Word and element pointing rows –
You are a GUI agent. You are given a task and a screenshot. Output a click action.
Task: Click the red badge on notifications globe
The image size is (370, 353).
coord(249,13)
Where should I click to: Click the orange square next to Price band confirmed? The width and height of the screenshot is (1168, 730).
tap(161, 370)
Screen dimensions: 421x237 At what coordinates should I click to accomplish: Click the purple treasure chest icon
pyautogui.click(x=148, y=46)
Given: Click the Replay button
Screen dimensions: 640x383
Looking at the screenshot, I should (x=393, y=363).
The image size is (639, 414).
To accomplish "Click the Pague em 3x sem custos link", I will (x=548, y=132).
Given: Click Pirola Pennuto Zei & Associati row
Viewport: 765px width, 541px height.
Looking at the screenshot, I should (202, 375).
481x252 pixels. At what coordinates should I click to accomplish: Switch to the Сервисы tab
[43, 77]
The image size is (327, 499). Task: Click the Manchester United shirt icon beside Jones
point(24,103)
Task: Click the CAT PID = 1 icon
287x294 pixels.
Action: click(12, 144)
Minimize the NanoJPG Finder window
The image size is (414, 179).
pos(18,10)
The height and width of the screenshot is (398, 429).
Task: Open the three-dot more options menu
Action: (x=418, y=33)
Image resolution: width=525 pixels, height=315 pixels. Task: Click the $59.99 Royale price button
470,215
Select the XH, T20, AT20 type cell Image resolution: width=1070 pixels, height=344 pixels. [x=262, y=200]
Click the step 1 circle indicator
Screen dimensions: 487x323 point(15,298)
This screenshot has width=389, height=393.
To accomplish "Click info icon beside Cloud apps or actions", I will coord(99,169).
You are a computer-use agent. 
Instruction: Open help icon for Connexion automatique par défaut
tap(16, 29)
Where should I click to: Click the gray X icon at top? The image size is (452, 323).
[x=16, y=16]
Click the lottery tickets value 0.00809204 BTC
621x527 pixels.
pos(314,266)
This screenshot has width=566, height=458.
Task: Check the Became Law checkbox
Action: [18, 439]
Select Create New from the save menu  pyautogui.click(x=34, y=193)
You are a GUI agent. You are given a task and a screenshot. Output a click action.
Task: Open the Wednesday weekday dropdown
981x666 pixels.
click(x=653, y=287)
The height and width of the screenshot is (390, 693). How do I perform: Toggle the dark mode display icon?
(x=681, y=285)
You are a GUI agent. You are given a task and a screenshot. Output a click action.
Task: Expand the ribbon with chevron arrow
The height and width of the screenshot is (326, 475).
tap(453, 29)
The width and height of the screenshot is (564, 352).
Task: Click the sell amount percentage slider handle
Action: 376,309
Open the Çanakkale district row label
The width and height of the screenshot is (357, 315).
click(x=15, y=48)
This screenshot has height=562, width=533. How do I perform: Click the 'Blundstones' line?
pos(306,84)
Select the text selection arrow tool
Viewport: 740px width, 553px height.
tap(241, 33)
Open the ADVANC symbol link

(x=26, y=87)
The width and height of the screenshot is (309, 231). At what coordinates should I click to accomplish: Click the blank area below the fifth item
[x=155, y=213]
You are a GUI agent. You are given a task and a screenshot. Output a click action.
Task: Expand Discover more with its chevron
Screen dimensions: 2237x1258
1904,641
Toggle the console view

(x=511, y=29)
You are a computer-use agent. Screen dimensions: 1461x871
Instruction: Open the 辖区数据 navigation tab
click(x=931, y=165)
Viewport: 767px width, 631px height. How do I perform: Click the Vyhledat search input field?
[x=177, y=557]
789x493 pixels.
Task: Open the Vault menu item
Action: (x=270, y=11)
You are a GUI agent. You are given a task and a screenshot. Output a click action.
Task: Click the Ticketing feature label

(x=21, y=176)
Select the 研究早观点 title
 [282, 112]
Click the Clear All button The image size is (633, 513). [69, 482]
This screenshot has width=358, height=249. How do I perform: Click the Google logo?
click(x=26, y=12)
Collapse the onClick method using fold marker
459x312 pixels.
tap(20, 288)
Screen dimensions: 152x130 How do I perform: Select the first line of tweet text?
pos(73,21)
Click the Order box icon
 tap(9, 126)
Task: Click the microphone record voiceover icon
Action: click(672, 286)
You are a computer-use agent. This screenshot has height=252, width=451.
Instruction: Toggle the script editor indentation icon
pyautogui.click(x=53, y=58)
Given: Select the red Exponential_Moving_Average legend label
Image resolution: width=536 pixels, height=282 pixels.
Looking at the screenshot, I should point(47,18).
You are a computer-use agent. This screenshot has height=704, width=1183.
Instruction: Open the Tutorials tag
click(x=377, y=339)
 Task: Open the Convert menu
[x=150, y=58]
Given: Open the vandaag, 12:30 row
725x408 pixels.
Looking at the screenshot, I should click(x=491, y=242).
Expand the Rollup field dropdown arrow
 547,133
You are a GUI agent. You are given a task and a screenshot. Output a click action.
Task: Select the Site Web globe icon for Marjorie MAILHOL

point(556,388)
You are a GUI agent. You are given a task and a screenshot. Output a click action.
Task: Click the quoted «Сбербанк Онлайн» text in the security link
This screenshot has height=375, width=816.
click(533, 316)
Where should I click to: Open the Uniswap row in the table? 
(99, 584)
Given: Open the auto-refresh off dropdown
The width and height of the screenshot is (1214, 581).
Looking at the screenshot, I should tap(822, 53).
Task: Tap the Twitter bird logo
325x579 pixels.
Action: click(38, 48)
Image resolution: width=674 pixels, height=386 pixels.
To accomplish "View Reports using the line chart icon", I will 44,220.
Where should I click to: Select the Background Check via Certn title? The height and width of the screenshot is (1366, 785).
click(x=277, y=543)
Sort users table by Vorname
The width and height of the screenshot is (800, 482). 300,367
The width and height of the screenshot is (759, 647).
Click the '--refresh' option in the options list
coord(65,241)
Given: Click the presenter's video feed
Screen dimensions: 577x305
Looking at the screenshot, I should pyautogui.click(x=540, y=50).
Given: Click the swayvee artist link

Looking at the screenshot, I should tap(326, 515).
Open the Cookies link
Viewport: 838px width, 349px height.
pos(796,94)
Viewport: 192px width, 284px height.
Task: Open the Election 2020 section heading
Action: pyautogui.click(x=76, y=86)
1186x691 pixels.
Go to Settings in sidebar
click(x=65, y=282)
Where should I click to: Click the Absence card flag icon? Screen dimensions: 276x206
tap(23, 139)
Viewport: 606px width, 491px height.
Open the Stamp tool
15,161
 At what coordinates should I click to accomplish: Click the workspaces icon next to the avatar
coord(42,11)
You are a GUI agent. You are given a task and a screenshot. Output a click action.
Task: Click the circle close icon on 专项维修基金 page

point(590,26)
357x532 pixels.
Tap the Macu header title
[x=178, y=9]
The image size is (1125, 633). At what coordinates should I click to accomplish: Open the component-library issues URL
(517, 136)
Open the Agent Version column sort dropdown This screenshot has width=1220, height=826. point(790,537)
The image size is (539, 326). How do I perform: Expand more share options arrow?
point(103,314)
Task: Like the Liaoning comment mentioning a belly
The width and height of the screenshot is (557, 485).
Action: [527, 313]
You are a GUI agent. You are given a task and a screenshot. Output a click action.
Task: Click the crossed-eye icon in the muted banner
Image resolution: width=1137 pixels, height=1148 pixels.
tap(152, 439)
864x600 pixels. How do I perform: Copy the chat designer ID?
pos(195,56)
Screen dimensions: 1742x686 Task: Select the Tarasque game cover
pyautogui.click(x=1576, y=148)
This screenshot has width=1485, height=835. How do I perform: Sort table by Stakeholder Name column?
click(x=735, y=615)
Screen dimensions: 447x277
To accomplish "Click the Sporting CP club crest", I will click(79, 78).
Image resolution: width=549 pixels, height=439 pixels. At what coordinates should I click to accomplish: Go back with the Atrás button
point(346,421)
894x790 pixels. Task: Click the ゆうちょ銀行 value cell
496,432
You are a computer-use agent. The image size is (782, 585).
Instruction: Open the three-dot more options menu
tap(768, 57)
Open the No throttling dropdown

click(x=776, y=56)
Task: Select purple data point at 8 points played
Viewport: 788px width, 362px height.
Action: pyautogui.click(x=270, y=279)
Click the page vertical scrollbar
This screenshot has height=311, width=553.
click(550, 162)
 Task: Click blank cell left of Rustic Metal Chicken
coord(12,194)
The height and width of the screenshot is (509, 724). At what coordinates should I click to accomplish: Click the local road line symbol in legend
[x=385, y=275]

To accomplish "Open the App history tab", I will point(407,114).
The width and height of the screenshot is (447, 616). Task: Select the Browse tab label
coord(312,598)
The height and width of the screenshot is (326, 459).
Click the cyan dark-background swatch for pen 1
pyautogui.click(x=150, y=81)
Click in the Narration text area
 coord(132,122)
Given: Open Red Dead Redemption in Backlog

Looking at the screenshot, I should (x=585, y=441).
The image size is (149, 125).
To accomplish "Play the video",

What to do – Convert the rows into a numbered list, starting with the line containing "Screen dimensions: 1742x686" and going on through the line containing "coord(12,194)", with blank lines omitted.

Finished task –
1. Screen dimensions: 1742x686 Task: Select the Tarasque game cover
2. pyautogui.click(x=1576, y=148)
3. This screenshot has width=1485, height=835. How do I perform: Sort table by Stakeholder Name column?
4. click(x=735, y=615)
5. Screen dimensions: 447x277
6. To accomplish "Click the Sporting CP club crest", I will click(79, 78).
7. Image resolution: width=549 pixels, height=439 pixels. At what coordinates should I click to accomplish: Go back with the Atrás button
8. point(346,421)
9. 894x790 pixels. Task: Click the ゆうちょ銀行 value cell
10. 496,432
11. You are a computer-use agent. The image size is (782, 585).
12. Instruction: Open the three-dot more options menu
13. tap(768, 57)
14. Open the No throttling dropdown
15. click(x=776, y=56)
16. Task: Select purple data point at 8 points played
17. Viewport: 788px width, 362px height.
18. Action: pyautogui.click(x=270, y=279)
19. Click the page vertical scrollbar
20. This screenshot has height=311, width=553.
21. click(550, 162)
22.  Task: Click blank cell left of Rustic Metal Chicken
23. coord(12,194)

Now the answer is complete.